• [EXERCISE DETAILS]:
Set down exactly the lines in the records below that run from the line with "Click the info icon next to 优先级" to the line with "Task: Open the Event Log Online Help link", inclusive, and nothing more.

• [DATA FOR ANALYSIS]:
== Segment start ==

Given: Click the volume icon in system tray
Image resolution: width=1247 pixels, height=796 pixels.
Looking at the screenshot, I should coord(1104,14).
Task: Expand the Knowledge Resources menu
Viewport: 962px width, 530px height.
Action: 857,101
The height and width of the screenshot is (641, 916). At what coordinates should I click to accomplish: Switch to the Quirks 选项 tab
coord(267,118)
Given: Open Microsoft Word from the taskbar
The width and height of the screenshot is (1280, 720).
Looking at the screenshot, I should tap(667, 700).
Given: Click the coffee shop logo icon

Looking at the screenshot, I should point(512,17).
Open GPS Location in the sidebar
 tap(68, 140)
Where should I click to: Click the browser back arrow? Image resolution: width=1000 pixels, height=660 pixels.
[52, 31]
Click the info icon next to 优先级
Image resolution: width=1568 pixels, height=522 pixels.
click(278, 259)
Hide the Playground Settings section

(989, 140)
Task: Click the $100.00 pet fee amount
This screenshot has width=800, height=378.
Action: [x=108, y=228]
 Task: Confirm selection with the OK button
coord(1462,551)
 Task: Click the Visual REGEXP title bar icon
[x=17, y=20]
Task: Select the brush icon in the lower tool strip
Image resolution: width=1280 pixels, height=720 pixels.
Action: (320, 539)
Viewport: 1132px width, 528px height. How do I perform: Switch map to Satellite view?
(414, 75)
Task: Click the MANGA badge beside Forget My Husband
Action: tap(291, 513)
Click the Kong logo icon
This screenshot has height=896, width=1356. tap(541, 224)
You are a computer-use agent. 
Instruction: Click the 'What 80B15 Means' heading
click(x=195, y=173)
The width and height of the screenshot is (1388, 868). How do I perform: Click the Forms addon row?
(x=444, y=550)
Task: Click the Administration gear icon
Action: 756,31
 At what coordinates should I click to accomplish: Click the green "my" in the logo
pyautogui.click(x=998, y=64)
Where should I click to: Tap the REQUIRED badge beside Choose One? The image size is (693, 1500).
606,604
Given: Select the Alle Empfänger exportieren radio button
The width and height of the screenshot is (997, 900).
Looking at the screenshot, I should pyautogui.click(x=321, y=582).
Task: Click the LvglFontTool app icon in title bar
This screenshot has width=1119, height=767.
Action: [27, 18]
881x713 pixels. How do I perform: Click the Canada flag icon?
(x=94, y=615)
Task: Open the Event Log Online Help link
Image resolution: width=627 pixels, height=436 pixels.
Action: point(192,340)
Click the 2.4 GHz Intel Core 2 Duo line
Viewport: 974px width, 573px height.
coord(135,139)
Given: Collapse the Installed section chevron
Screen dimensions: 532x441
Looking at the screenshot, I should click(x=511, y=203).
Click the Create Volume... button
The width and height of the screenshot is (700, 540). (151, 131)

== Segment end ==

• [ANSWER]:
Click the info icon next to 优先级
Image resolution: width=1568 pixels, height=522 pixels.
click(278, 259)
Hide the Playground Settings section

(989, 140)
Task: Click the $100.00 pet fee amount
This screenshot has width=800, height=378.
Action: [x=108, y=228]
 Task: Confirm selection with the OK button
coord(1462,551)
 Task: Click the Visual REGEXP title bar icon
[x=17, y=20]
Task: Select the brush icon in the lower tool strip
Image resolution: width=1280 pixels, height=720 pixels.
Action: (320, 539)
Viewport: 1132px width, 528px height. How do I perform: Switch map to Satellite view?
(414, 75)
Task: Click the MANGA badge beside Forget My Husband
Action: tap(291, 513)
Click the Kong logo icon
This screenshot has height=896, width=1356. tap(541, 224)
You are a computer-use agent. 
Instruction: Click the 'What 80B15 Means' heading
click(x=195, y=173)
The width and height of the screenshot is (1388, 868). How do I perform: Click the Forms addon row?
(x=444, y=550)
Task: Click the Administration gear icon
Action: 756,31
 At what coordinates should I click to accomplish: Click the green "my" in the logo
pyautogui.click(x=998, y=64)
Where should I click to: Tap the REQUIRED badge beside Choose One? The image size is (693, 1500).
606,604
Given: Select the Alle Empfänger exportieren radio button
The width and height of the screenshot is (997, 900).
Looking at the screenshot, I should pyautogui.click(x=321, y=582).
Task: Click the LvglFontTool app icon in title bar
This screenshot has width=1119, height=767.
Action: [27, 18]
881x713 pixels. How do I perform: Click the Canada flag icon?
(x=94, y=615)
Task: Open the Event Log Online Help link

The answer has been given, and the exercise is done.